§ Set problem
Gather every line in the rows below that contains the word "Alarm".

>> begin Material to process

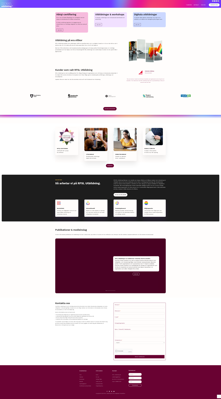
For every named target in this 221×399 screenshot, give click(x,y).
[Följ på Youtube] (218, 1)
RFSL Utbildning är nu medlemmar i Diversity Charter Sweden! (132, 258)
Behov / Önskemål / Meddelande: (123, 329)
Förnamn (117, 304)
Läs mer (60, 30)
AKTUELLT (196, 5)
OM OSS (203, 5)
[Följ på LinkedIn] (212, 1)
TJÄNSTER (189, 5)
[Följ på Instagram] (216, 1)
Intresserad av (118, 340)
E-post (117, 317)
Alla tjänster (110, 165)
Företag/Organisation (120, 323)
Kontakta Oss (214, 5)
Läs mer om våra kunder (110, 108)
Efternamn (118, 310)
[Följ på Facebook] (214, 1)
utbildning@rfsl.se (116, 377)
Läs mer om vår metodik (120, 194)
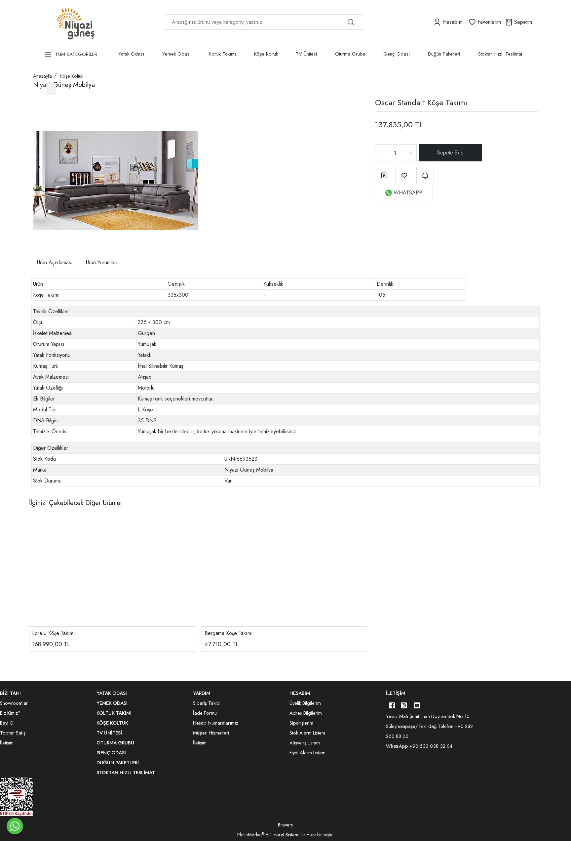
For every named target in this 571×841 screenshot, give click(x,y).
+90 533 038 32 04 (430, 746)
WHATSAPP (408, 192)
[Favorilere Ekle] (404, 175)
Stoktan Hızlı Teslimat (500, 54)
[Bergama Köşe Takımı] (284, 571)
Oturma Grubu (350, 54)
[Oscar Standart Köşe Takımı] (115, 180)
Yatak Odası (131, 54)
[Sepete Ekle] (451, 152)
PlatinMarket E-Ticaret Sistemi (268, 834)
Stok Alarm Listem (307, 732)
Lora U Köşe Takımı (53, 633)
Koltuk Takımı (222, 54)
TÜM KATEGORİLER (76, 54)
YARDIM (201, 693)
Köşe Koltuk (266, 54)
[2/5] (41, 218)
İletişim (395, 693)
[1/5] (37, 218)
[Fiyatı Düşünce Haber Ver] (425, 175)
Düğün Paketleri (444, 54)
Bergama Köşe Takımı (229, 633)
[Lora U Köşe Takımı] (112, 571)
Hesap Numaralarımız (215, 723)
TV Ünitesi (306, 54)
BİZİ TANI (10, 693)
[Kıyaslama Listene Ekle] (384, 175)
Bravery (285, 824)
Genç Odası (396, 54)
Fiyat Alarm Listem (307, 752)
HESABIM (299, 693)
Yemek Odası (176, 54)
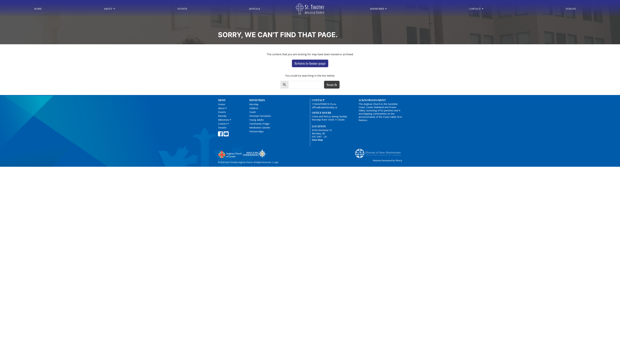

>> end Material to process

§ Solution to the exercise
Stok Alarm Listem (307, 732)
Fiyat Alarm Listem (307, 752)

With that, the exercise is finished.